Radionukleide auch im Milchpulver

■ Die Herstellerfirmen Heiler und Fink vertrieben radioaktiv belastete Ware / Trockenmilchlieferant Ronzheimer unterstellt bewußte Täuschung / Firmen weisen die Vorwürfe zurück

Von Klaus–Peter Klingelschmitt

Frankfurt (taz) - Daß sich nach der Reaktorkatastrophe von Tschernobyl tausende von Menschen mit Vorräten an Trockenmilchpulver „eingedeckt“ haben, ist bekannt. Daß jedoch dieses Trockenmilchpulver - zumindest die Ware der Herstellerfirmen Heiler (München) und Fink (Herrenberg) - bereits kurz nach Tschernobyl teilweise aus Milch gewonnen wurde, die erst nach dem Reaktor–GAU in den Handel gelangte, war bis dato unbekannt. Der Trockenmilchlieferant Bodo Ronzheimer aus Wetter richtete gestern schwere Vorwürfe an die Adressen der beiden Herstellerfirmen aus Baden– Württemberg und Bayern. Ronzheimer ließ angeblich vor Tschernobyl hergestelltes Milchpulver der Firmen Heiler und Fink vom Kernchemischen Institut der Universität Marburg untersuchen. Ergebnis: Das Milchpulver der Firma Heiler war mit 31,3 bq/per kg Cäsium 137 und mit 11,1 bq/kg Cäsium 134 belastet. Bei „Fink– Instant“ wurden gar 120 bq/Kg Cäsium 137 und 57 bq/kg Cäsium 134 nachgewiesen. Ronzheimer hatte vor gut vier Wochen in zwei Hamburger Drogerien (Schnorr und Fellisch, beide HH–Harburg) Milchpulverproben entnommen, da die Herstellerfirmen den Drogerieinhabern versichert hätten, daß ihr Milchpulver „auf alle Fälle vor Tschernobyl hergestellt“ worden sei. Ronzheimer: „Daß die Firma Heiler ihr Milchpulver in handelsunüblichen Plastiksäckchen vertrieb, erregte damals meinen Verdacht.“ In der Tat war die Nachfrage nach Trockenmilchpulver - nach Tschernobyl - so angestiegen, daß die Herstellerfirmen ihre Altbestände bald aufgebraucht hatten.

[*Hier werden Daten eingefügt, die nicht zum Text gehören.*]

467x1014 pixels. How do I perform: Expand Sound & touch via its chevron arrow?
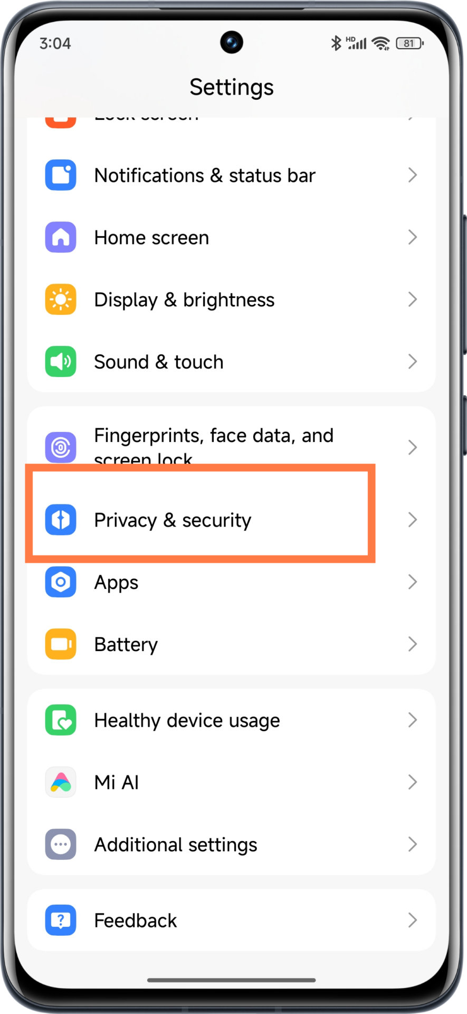[x=413, y=362]
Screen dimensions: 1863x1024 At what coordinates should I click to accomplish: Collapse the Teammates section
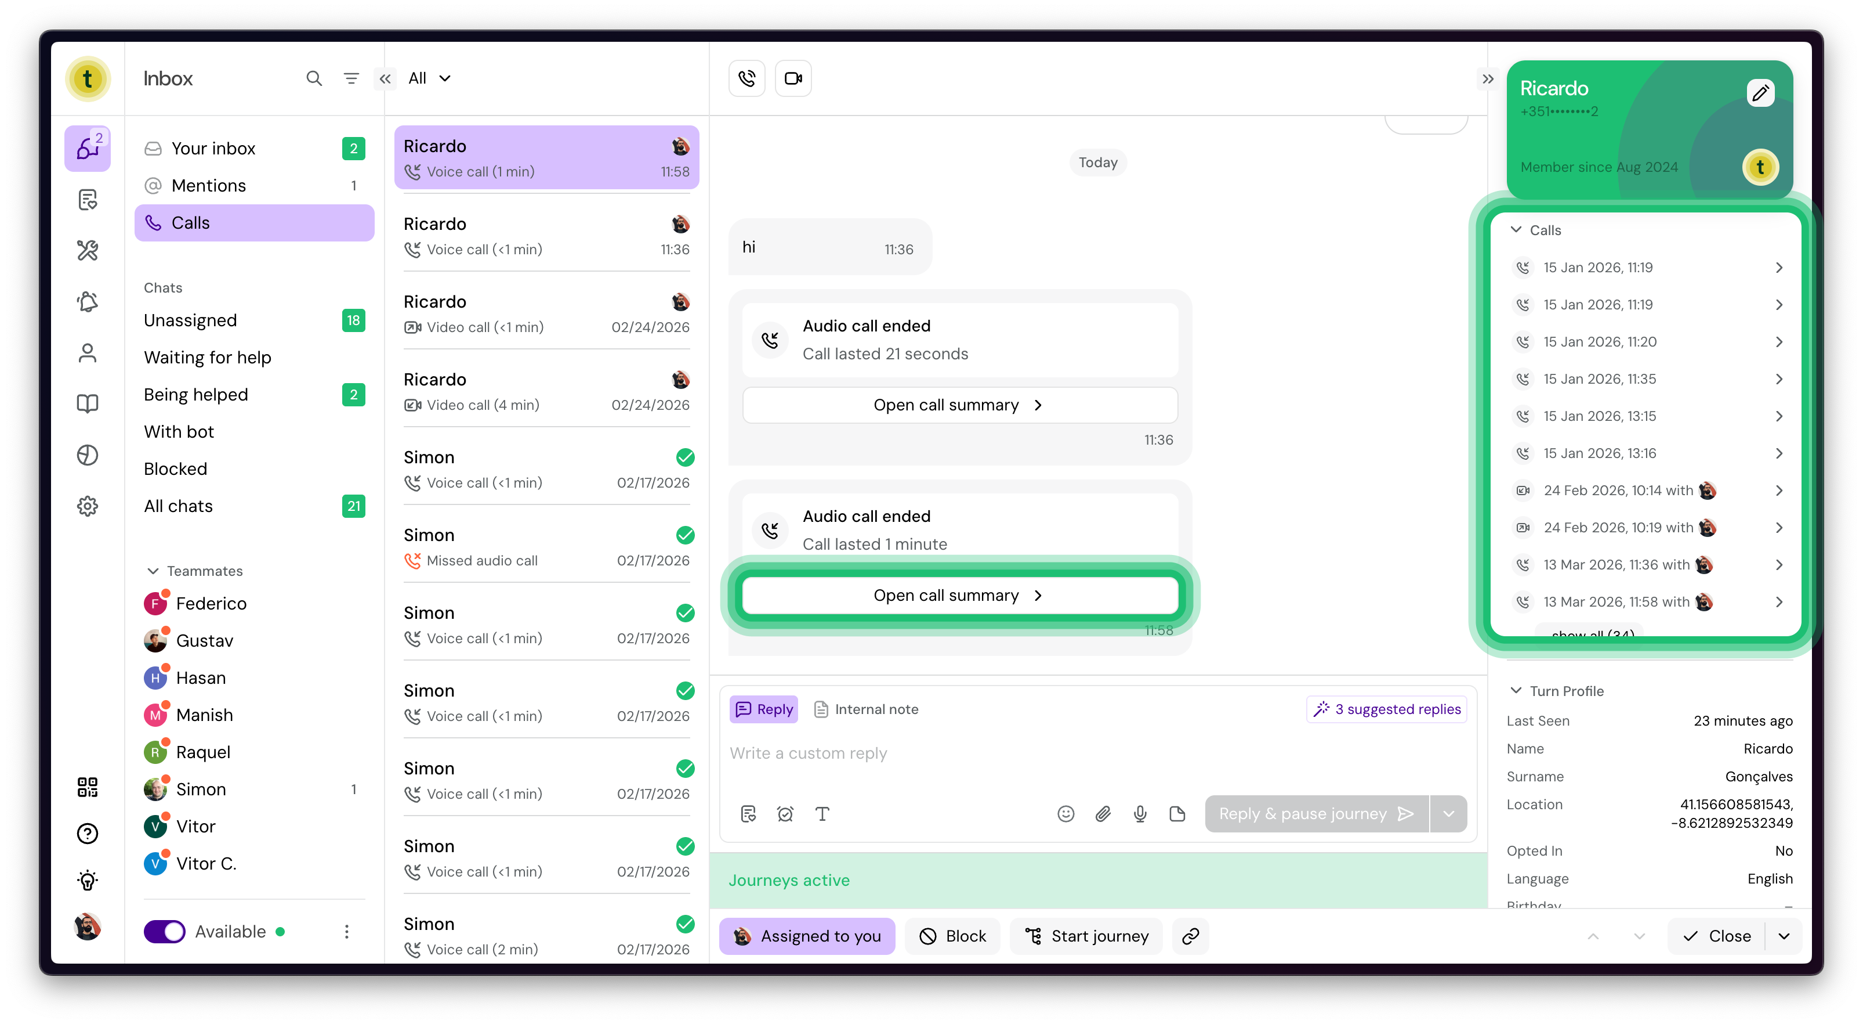[x=153, y=571]
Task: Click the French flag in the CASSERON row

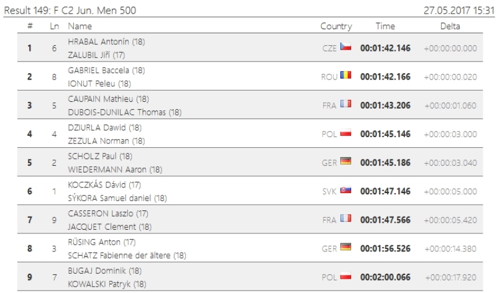Action: (345, 219)
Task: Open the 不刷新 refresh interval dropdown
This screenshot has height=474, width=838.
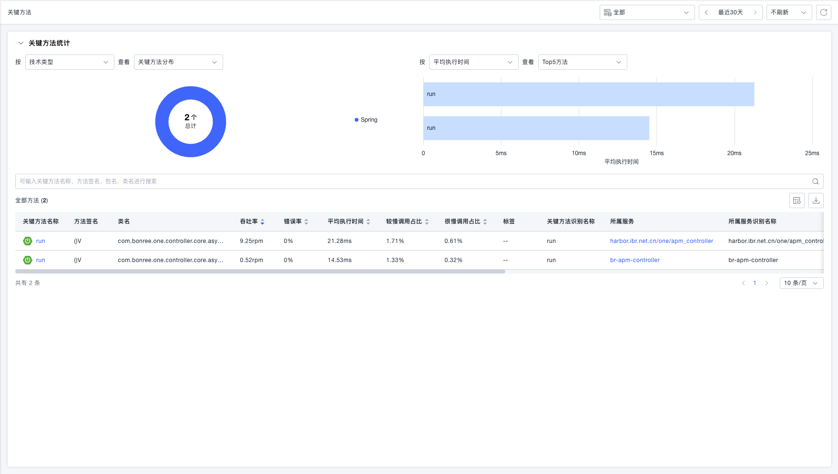Action: [788, 12]
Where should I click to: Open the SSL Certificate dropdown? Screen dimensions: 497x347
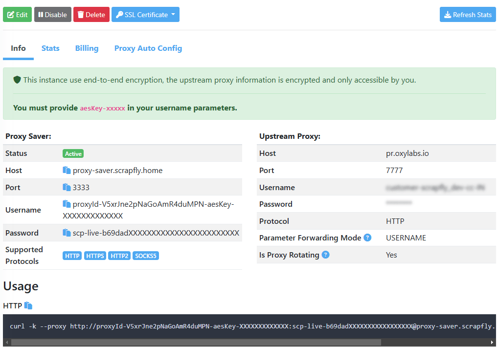coord(145,14)
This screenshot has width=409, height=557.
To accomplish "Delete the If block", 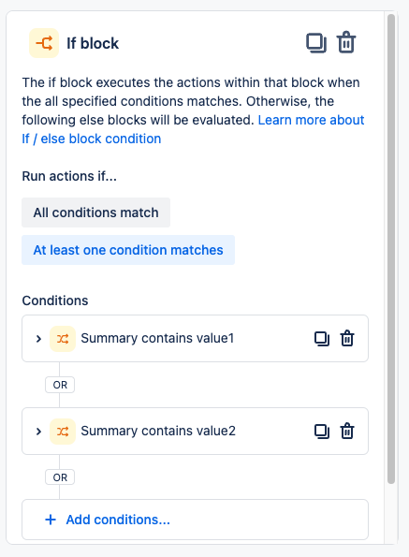I will pos(346,43).
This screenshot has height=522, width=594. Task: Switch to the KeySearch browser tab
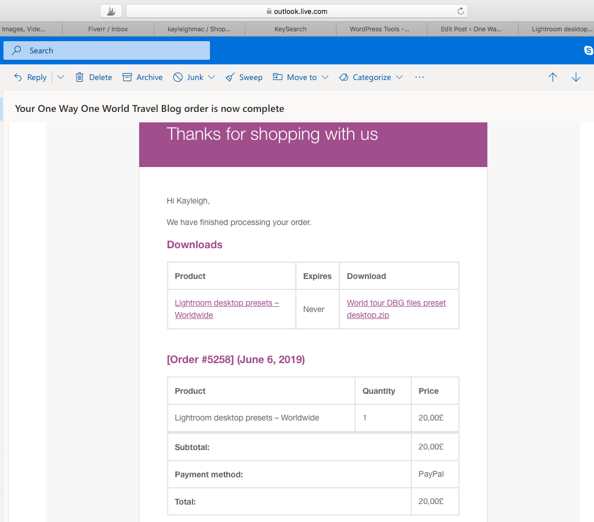point(291,29)
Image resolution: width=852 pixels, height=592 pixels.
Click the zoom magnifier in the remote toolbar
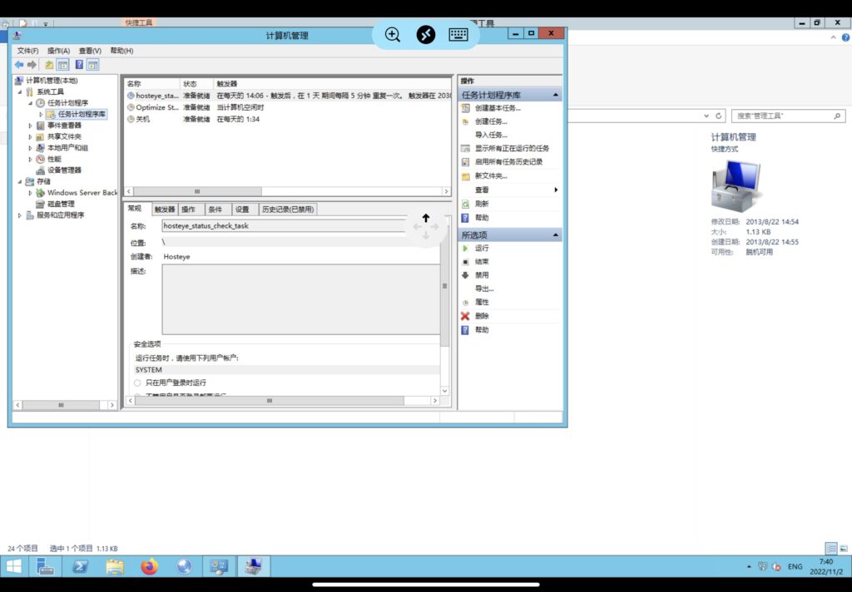[x=393, y=35]
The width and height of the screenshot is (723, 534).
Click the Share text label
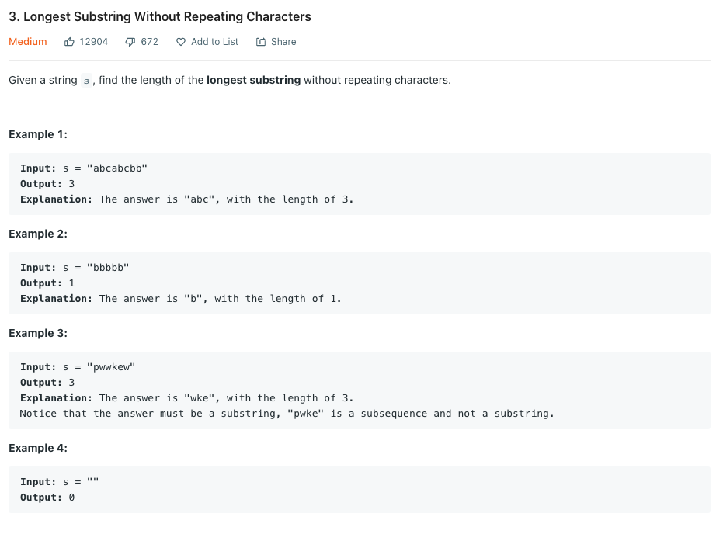[x=283, y=42]
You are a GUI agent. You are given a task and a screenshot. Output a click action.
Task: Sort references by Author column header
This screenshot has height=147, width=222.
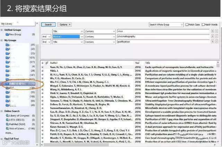click(54, 63)
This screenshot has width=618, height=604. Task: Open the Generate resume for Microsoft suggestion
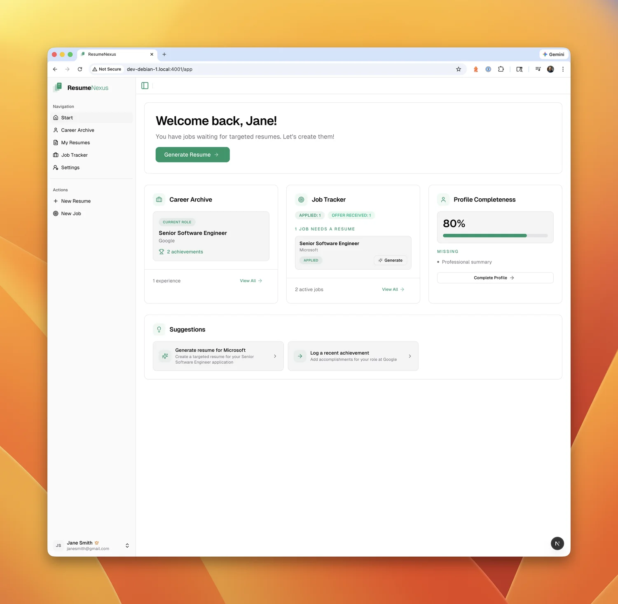[218, 356]
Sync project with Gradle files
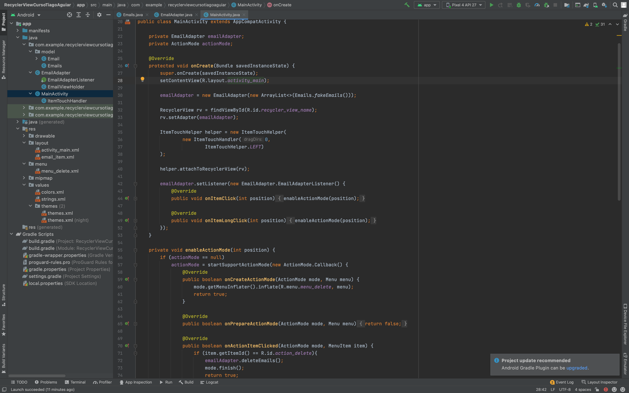Viewport: 629px width, 393px height. [x=587, y=5]
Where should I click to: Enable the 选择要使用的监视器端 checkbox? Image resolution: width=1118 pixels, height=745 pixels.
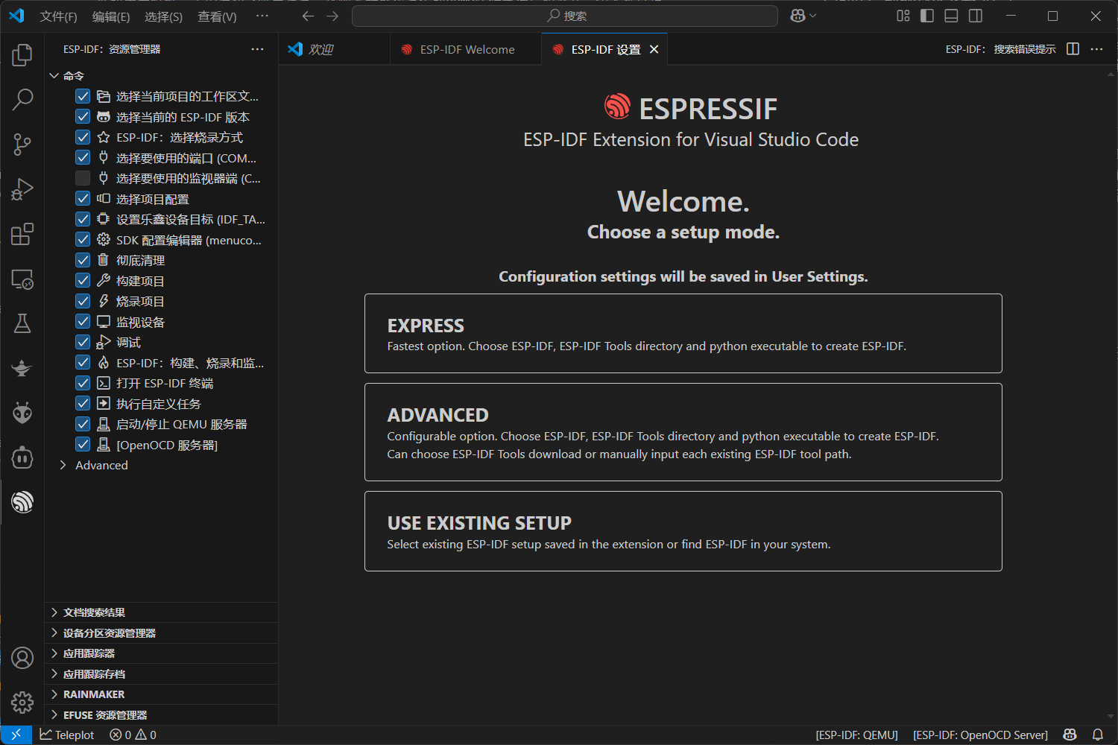82,177
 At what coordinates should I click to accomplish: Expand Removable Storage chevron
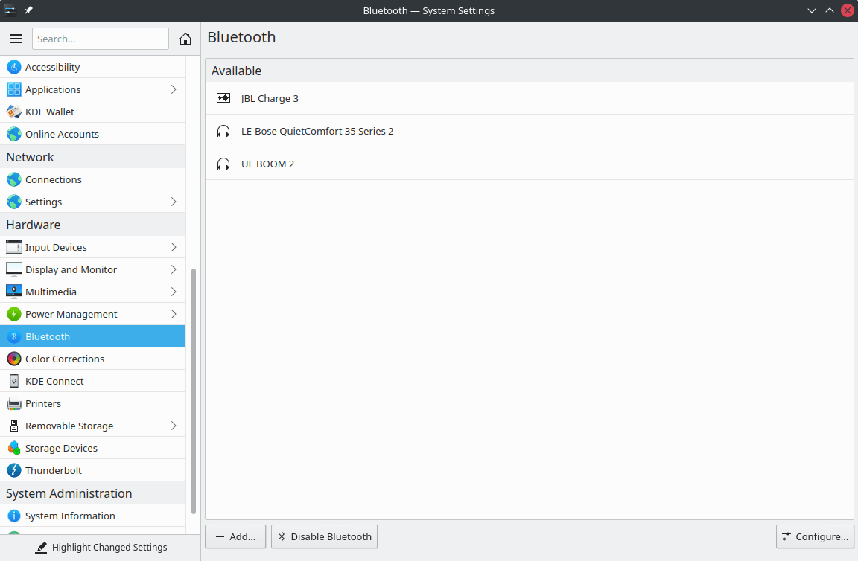click(x=174, y=426)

Um im Geschäft bleiben zu können, hätten zumindest die bundesweit vertreibenden Firmen Heiler und Fink das „post– Tschernobyl“–Milchpulver als unbelastet deklariert und verkauft. Auf Nachfrage der taz versicherte der Hamburg–Harburger Drogeriebesitzer Schnorr, daß er davon ausgegangen sei, unbelastetes Milchpulver aus älteren Beständen der Firmen Heiler und Fink verkauft zu haben. Schnorr: „Die Firma Fink hat mir mitgeteilt, daß ihr Magermilchpulver vor Tschernobyl hergestellt worden sei, sonst hätte ich das doch gar nicht verkauft.“ Demgegenüber verwies die Firma Fink auf ein „vier Wochen altes Rundschreiben an alle Endabnehmer“, in dem darauf aufmerksam gemacht worden sei, daß das Trockenmilchpulver jetzt aus „post– Tschernobyl“–Beständen bestehe. Der Drogist Schnorr kann sich dagegen nur an ein Rundschreiben der Firma Fink erinnern, „das vor etwa einer Woche ankam und das vor dem Verkauf von Fink–Instant warnte“.